=== TO DO ===
Each line from the one that holds "This screenshot has" to the end of the entries is to be given again exactly. Do not include pictures.

Dataset records

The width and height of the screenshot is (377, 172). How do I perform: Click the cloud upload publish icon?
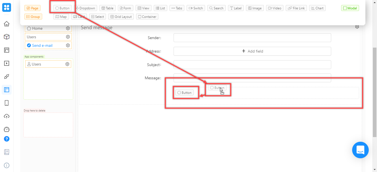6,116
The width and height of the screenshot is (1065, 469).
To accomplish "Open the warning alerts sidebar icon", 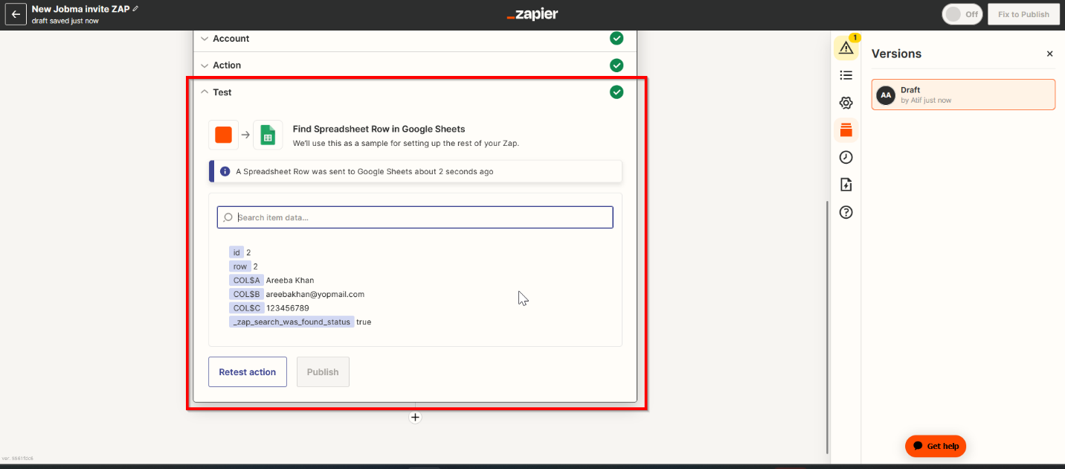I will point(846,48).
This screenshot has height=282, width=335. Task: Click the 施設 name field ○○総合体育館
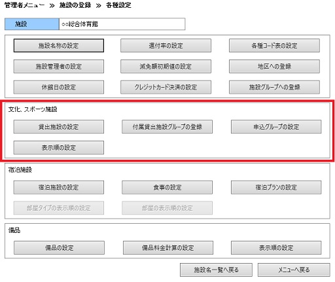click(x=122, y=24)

=== ANSWER FOR THIS EXERCISE ===
This screenshot has height=282, width=335. Task: Click the 施設 name field ○○総合体育館
click(x=122, y=24)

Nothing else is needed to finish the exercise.